__Objective__
How many lines of the listing below contain the word "label"? Reply with the number alone.

-------- Provided records

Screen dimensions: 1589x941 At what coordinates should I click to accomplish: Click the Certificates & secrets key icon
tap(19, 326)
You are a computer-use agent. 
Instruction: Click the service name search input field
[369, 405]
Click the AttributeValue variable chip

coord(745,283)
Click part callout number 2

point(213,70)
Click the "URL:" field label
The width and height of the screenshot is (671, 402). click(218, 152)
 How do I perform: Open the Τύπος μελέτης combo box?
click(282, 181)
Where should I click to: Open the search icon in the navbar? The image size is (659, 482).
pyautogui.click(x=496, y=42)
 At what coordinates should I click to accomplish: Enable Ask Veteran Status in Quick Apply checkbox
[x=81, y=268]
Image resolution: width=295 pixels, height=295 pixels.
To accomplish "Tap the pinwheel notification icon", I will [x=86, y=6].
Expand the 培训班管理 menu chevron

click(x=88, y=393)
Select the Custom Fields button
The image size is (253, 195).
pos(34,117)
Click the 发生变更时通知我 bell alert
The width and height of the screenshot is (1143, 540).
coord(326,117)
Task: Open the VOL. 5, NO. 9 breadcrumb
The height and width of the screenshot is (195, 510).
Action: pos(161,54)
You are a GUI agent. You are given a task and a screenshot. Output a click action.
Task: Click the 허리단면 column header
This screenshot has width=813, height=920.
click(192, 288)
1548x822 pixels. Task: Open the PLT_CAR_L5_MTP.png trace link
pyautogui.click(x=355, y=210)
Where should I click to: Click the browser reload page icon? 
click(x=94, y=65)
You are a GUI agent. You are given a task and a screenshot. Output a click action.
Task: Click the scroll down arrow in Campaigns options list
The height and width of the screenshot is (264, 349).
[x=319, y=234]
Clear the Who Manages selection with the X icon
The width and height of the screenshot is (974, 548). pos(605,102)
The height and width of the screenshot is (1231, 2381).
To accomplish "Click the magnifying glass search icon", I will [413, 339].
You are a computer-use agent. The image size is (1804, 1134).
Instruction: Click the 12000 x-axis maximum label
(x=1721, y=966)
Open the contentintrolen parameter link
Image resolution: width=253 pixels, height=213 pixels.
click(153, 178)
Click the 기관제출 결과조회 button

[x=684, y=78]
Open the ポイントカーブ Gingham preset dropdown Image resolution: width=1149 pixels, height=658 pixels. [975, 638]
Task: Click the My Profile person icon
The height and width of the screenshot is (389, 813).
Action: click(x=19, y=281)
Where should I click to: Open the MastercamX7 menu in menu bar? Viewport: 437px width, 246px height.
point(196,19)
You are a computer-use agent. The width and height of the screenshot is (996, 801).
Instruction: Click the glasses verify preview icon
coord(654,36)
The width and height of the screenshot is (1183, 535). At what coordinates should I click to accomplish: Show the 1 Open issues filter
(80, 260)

----------------

__Worked solution__
2